Hélas, souvent “entièrement coincés dans leur idéal de vie perfectionniste, les futurs “burnoutés” s’obstinent et s’accrochent, plutôt que de déposer les armes et de réfléchir à leur état”, constate le Dr Delbrouck. Or, s’ils ne le font pas pour eux, les médecins en épuisement professionnel devraient y penser au moins pour les autres : diverses études évoquent la baisse de leur qualité du travail et leurs risques accrus d’erreurs. Le burn-out entraînerait également davantage de médications inappropriées, une moins bonne communication avec le patient, une moindre implication en matière de prévention, des prescriptions plus coûteuses... Tous ces résultats étonnent cependant le Dr Delbrouck : en 25 ans, il a rencontré et suivi beaucoup de médecins qui soignent leurs patients en allant au-delà de leurs forces. Mais “ils le font en s’oubliant eux-mêmes, en prolongeant leurs consultations, sans bâcler le travail”, constate-t-il.

En tout cas, dans tous les pays, un grand nombre de médecins sous l’emprise de burn-out finissent par abandonner leur métier : un incontestable gâchis, à tout point de vue, y compris en ces temps de (début de) pénurie de soignants. Comment arrêter ce massacre ? En premier lieu, comme le KCE, le Dr Delbrouck prescrit aux médecins d’avoir…un médecin. Et de cesser de lui demander une consultation sur un coin de table ou au détour d’un couloir ! “Il est important aussi de cultiver un réseau de confrères amis auprès desquels on peut dire qu’on en a marre ou qu’on n’en peut plus de tel ou de tel patient ! Je conseille également de ne soigner ni sa famille ni ses amis. En revanche, il faut prendre le temps de s’occuper de soi et de ceux qui comptent pour soi. Enfin, il faut oser dire : ’Je ne vais pas bien. Aidez-moi, j’en ai besoin.’ Il n’y aucune honte à le faire, pas plus qu’à être dans cet état. Et, surtout, à l’admettre avant que la situation ne s’aggrave.”

 

Un arrêt, de grâce !

“Pour ceux qui en sont au stade trois du burn-out, l’arrêt de travail, avec une incapacité de travail, fait largement partie de l’arsenal thérapeutique”, confirme le Dr Delbrouck. Une telle rupture, difficile à accepter, ne serait-ce que pour des raisons financières, offre pourtant un véritable espoir de résoudre le problème. En effet, elle permet réellement aux médecins de prendre conscience de ce qu’ils traversent. Ensuite, il leur faudra avancer, pas à pas, vers une sortie de crise.

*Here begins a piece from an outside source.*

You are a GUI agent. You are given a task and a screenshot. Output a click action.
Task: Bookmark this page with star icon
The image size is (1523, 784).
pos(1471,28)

En général, lorsque ce processus est entamé, de six mois à un an restent nécessaires avant d’envisager de recommencer à travailler. Cette reprise, progressive, se déroule dans certains cas à des postes moins “exposés” que ceux qui ont menés à l’épuisement professionnel. L’ensemble du processus de “guérison” prend parfois jusqu’à deux ans. Mais on peut s’en sortir, affirme le psychothérapeute. Et alors, dit-il, “le burn-out pourrait être un formidable clin d’œil de la vie ou à la vie.” Drôlement cher payé quand même. Pas vrai, docteurs ? 

// Pascale Gruber

 

(1) “Le Burn-out des médecins généralistes: prévention et prise en charge” - Etude menée par le KCE en collaboration avec des chercheurs de l’ULB et de la VUB - Le rapport est disponible sur le site http://kce.fgov.be.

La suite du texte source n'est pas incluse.